• **Textabschnitt**:
--*--

Bezüglich der Wahl des Kindergartens und der Schule sind unbedingt die Rahmenbedingungen zu prüfen. So ist z.B. die Gruppengröße der Integrationsgruppen in Kindergärten oder in heilpädagogischen Kindergärten deutlich kleiner als in Regelgruppen. Ebenso verhält es sich bei Schulen mit sonderpädagogischem Förderschwerpunkt. In integrativen Einrichtungen und heilpädagogischen Tagesstätten werden die erforderlichen Therapien in der Regel während der Anwesenheit des Kindes durch die entsprechenden Fachkräfte abgedeckt. Für manche AS-Kinder können technische Hilfsmittel zur Erleichterung des Unterrichts erforderlich sein (wie z.B. spezielle verstellbare (Hoch-) Stühle, einen angepassten Rollstuhl, spezielle Kommunikationsgeräte usw.)
Affekt
Menschen mit AS werden im Allgemeinen als fröhlich beschrieben. Sie neigen dazu, überschwänglich zu sein. Viele sind übermütig und sehr gesellig. Sie setzen Lächeln und Lachen oft als Strategie ein, um die Aufmerksamkeit anderer zu erhalten oder um Erwachsene davon abzuhalten, Forderungen an sie zu stellen.

--*--

• **Auszüge der Zeilen**:
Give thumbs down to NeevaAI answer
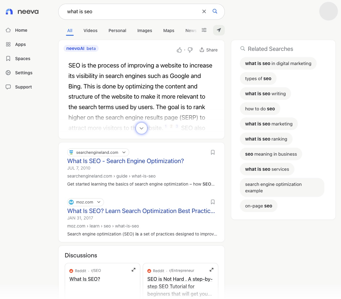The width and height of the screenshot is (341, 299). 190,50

--*--

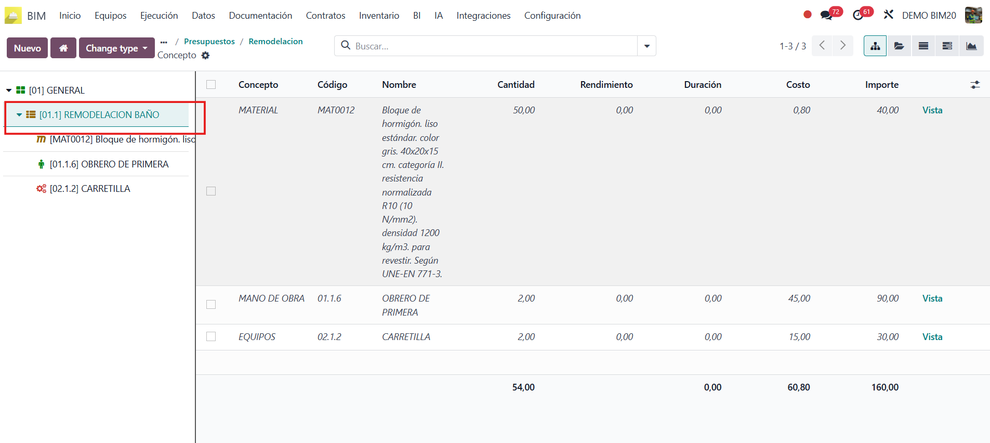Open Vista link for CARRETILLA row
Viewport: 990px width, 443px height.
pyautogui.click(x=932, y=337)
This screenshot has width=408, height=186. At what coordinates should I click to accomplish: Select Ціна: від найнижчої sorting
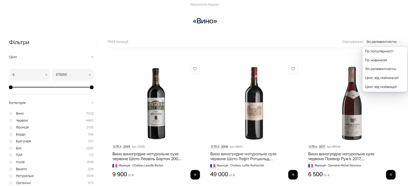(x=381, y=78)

--*--

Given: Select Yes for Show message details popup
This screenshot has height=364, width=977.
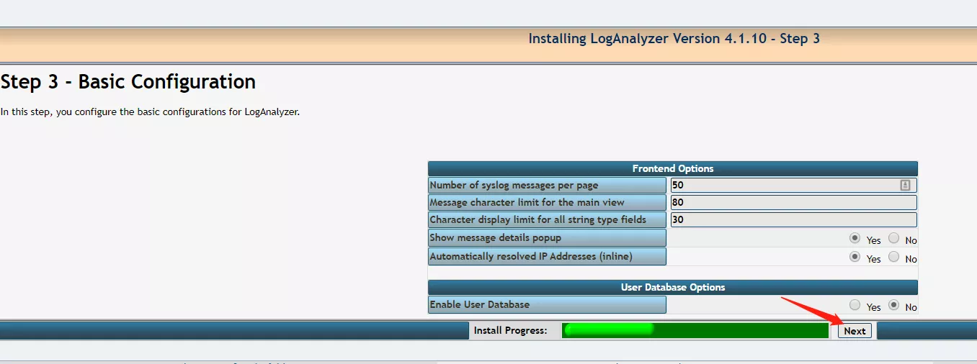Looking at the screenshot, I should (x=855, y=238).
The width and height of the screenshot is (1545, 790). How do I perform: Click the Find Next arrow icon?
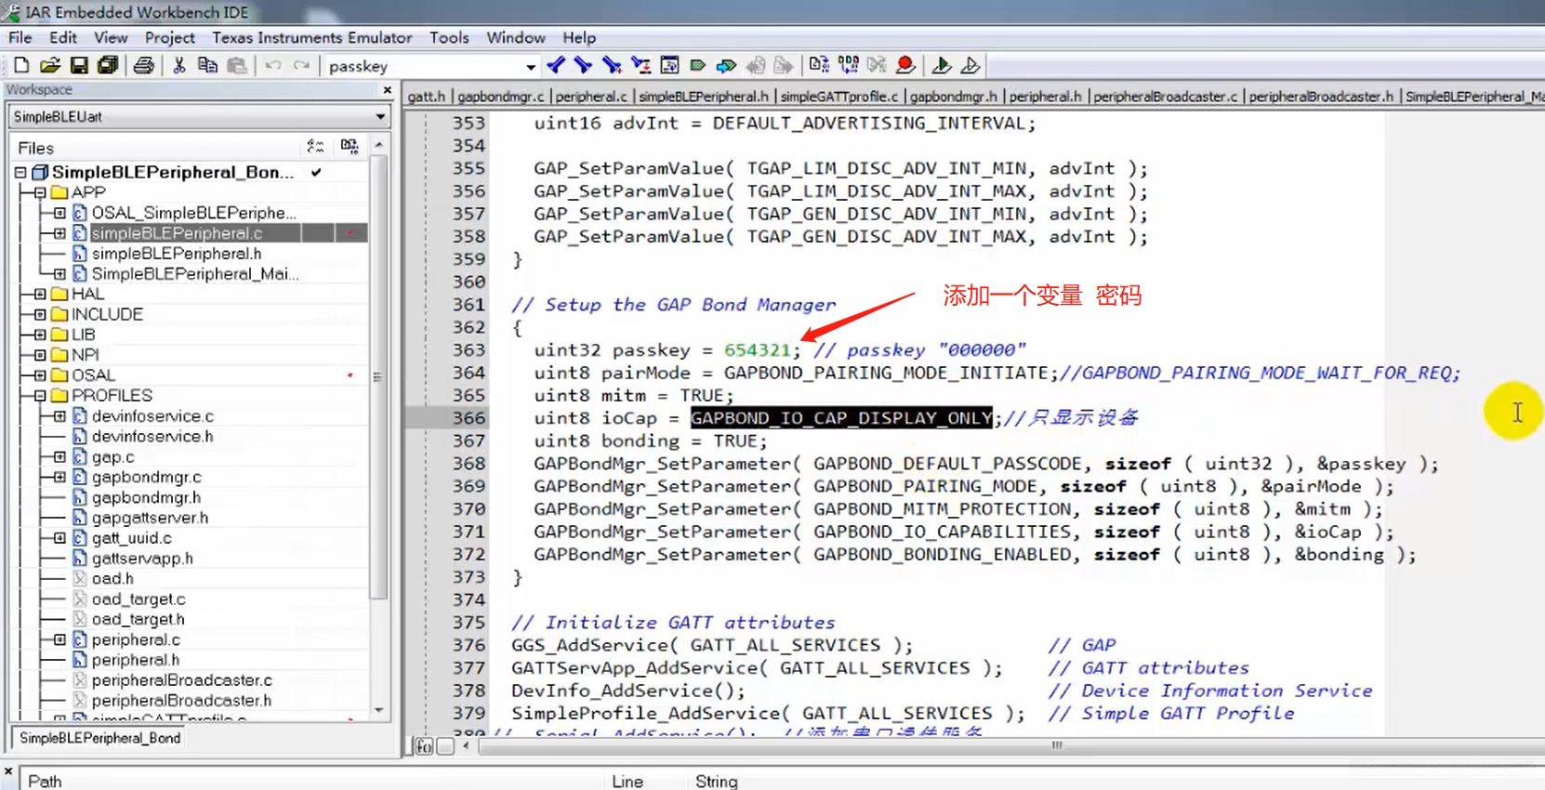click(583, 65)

--*--

Gib aus dem Textabschnitt über Menschen mit AS den Teil wörtlich wieder, der mit den Worten „Bezüglich der Wahl“ beginnt und mit „spezielle Kommunikationsgeräte usw.)“ endet. Die Zeilen stammen aus einer anderen Quelle als der Textabschnitt.

• **Schriftliche Antwort**:
Bezüglich der Wahl des Kindergartens und der Schule sind unbedingt die Rahmenbedingungen zu prüfen. So ist z.B. die Gruppengröße der Integrationsgruppen in Kindergärten oder in heilpädagogischen Kindergärten deutlich kleiner als in Regelgruppen. Ebenso verhält es sich bei Schulen mit sonderpädagogischem Förderschwerpunkt. In integrativen Einrichtungen und heilpädagogischen Tagesstätten werden die erforderlichen Therapien in der Regel während der Anwesenheit des Kindes durch die entsprechenden Fachkräfte abgedeckt. Für manche AS-Kinder können technische Hilfsmittel zur Erleichterung des Unterrichts erforderlich sein (wie z.B. spezielle verstellbare (Hoch-) Stühle, einen angepassten Rollstuhl, spezielle Kommunikationsgeräte usw.)